THE PLAYERS: Over 40 stakeholders were engaged throughout this process, including government officials, industry leaders, representatives from IFIs, and local financial institutions. This approach ensured the findings and recommendations were grounded in diverse perspectives and could support decarbonization efforts across the apparel value chain.

  • The report was supported by a philanthropic grant from HSBC.
  • Apparel Impact Institute (AII) is a global nonprofit dedicated to identifying, funding, scaling, and measuring the apparel and footwear industry’s proven environmental impact solutions.
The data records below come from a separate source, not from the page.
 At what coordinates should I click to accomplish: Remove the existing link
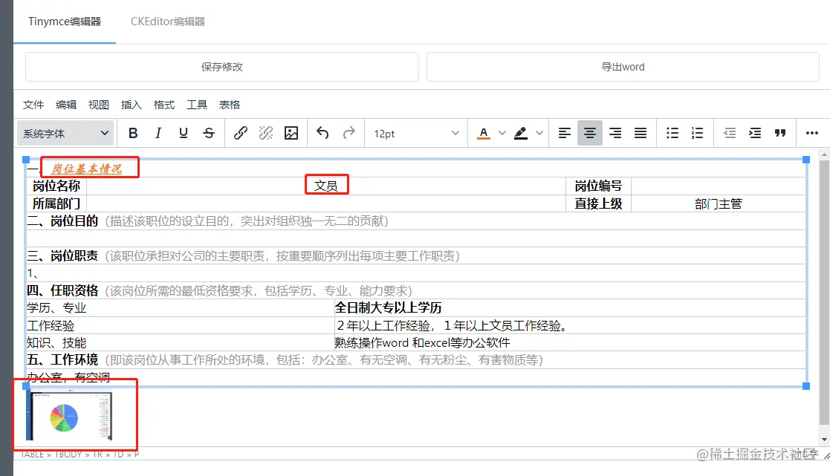pos(266,133)
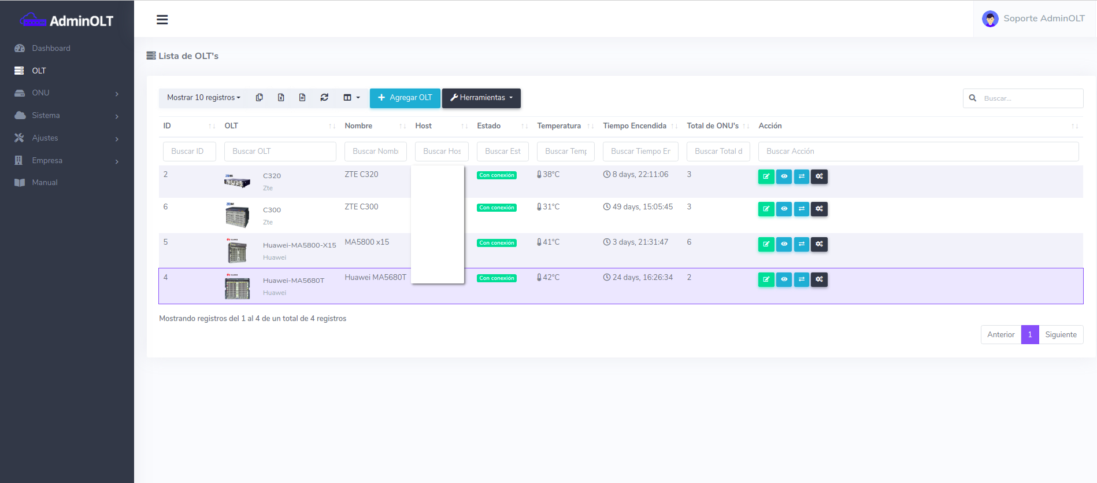Open the column visibility dropdown
This screenshot has height=483, width=1097.
coord(351,98)
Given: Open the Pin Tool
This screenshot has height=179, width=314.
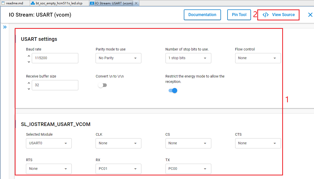Looking at the screenshot, I should [239, 15].
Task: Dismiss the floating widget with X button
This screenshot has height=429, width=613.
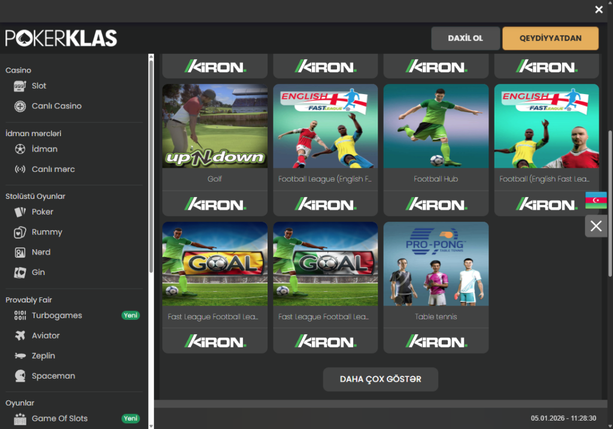Action: pyautogui.click(x=596, y=226)

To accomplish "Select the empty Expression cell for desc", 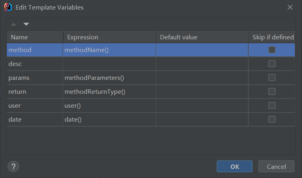I will coord(109,64).
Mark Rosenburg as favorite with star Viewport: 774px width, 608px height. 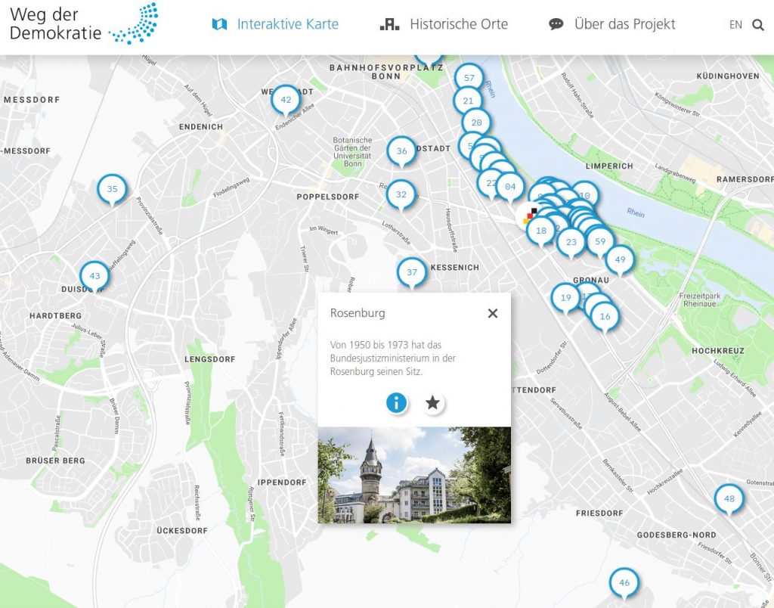(x=432, y=403)
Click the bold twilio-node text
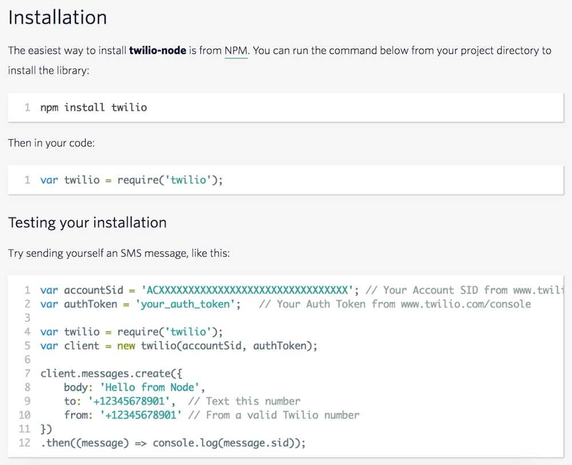Image resolution: width=572 pixels, height=465 pixels. 157,50
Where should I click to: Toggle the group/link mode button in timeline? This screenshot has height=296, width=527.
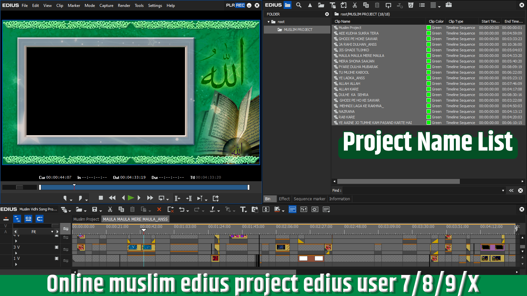coord(28,219)
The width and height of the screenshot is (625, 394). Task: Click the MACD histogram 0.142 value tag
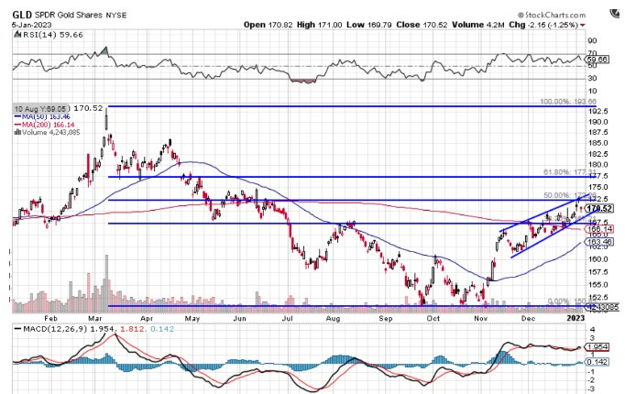pyautogui.click(x=598, y=363)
Working with over 50 brands and retailers who are leading the sector’s global decarbonisation efforts, it has called for a US$250M Fashion Climate Fund to leverage a first-of-its kind collaborative funding model between philanthropy and corporate entities to catalyse climate action by funding and scaling solutions for decarbonisation, and marked to unlock a total of US$2B in blended capital, to meet the industry’s goal to halve carbon emissions by 2030.
  • The Development Finance International Inc. (DFI) is an international business development advisory firm with over 30 years of experience in accelerating business and sustainability in emerging markets globally. It specialises in facilitating partnerships between the private sector and international financial institutions (IFIs), such as the World Bank Group, Asian Development Bank, and others to deliver on clients’ objectives.